Es ist die Mischung, die es macht

Dinslaken..  Es ist die Mischung, aus Kabarett-Einlagen und rockigen Liedern, die beim Publikum ankommt – das seit fast dreißig Jahren. Das Affentheater macht das, was die Leute kennen und wollen, sie scheuen sich nicht davor, sich zum Affen zu machen. Von Anfang an präsentieren sie immer wieder sehr gut umgesetzte Musikanleihen, von Bob Dylan über R.E.M. bis Queen.

Die Melodien kommen einem sofort bekannt vor, man überlegt, welches Lied musste nun herhalten, für die Knebelschen Wortschöpfungen. „We will rock you“ von Queen („Wir tun euch jetzt rocken”) ist dabei, ein Lied von Bob Dylan, „Born to be wild“ („mit 60 auf dem Moped“).

Genial, was Knebel, Ozzy Ostermann (Gitarre), der Trainer (Schlagzeug) und Ernst Pichl (Bass) aus einem Lied von R.E.M. gemacht haben: eine Hymne auf die Currywurst.

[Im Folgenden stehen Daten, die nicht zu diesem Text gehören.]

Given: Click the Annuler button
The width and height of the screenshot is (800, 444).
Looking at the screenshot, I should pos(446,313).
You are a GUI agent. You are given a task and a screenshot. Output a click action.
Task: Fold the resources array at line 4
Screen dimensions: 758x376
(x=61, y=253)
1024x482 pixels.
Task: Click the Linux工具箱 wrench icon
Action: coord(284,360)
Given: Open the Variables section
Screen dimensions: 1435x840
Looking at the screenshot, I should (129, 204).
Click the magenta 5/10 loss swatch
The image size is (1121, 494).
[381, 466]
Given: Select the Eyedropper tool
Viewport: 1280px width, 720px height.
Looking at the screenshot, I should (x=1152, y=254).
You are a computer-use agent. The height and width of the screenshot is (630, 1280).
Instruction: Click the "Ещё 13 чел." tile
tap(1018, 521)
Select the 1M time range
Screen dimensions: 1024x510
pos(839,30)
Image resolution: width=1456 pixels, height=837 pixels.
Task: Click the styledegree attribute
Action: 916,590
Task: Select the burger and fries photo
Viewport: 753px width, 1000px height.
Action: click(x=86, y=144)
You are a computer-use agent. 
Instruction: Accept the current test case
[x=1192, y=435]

Anders als Grönemeyer, aber genauso gut.

Mit Leidenschaft wird das geliebte „Phosphatgeschoss“ besungen: „Die Currywurst mit Curry dran, das ist es was man hier gut kann“, „du Fleisch im Darm, du hast viel Charme“. Und dann fällt der Groschen, hier musste das R.E.M. Lied „Imitation of Life“ herhalten. Wunderbar. Und natürlich durfte das Affentheater nicht ohne Zugabe das Dinslakener Burgtheater verlassen. Und dabei setzte das Quartett noch einen drauf: Herbert Knebel als Elvis Presley im weißen Hosenanzug und aus „Forever Young“ wurde „Von innen jung“.

Dann war Schluss. Aber, Nerven behalten, sie kommen bestimmt noch einmal wieder.